__Data records__.
[Start of Attachment]

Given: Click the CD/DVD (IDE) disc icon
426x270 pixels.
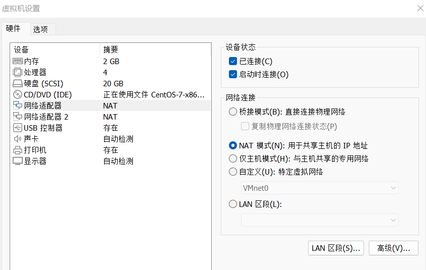Looking at the screenshot, I should tap(18, 94).
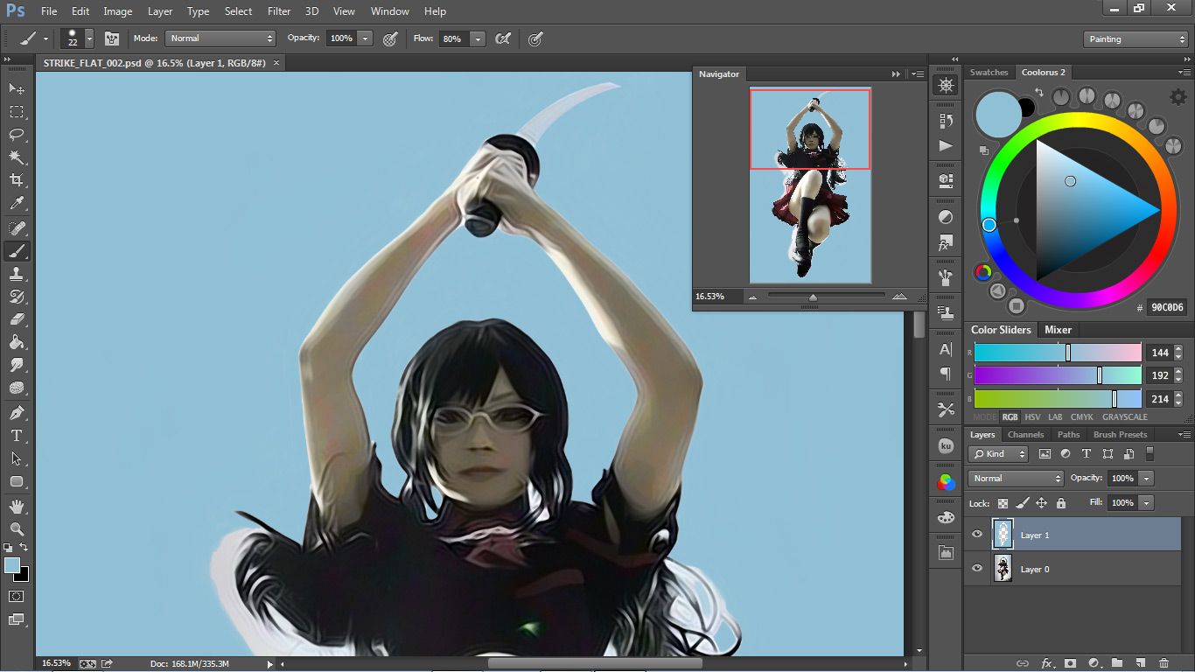Viewport: 1195px width, 672px height.
Task: Select the Lasso tool
Action: 17,135
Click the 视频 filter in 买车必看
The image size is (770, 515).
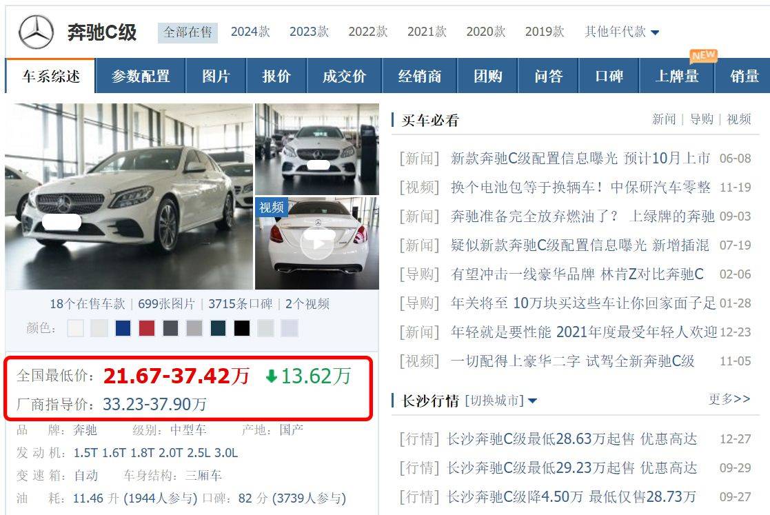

[End of Attachment]

__Exercise details__.
For every line of the listing above that contains "Click", add one, and report the final tally with no other words.

__Response for this exercise__.
2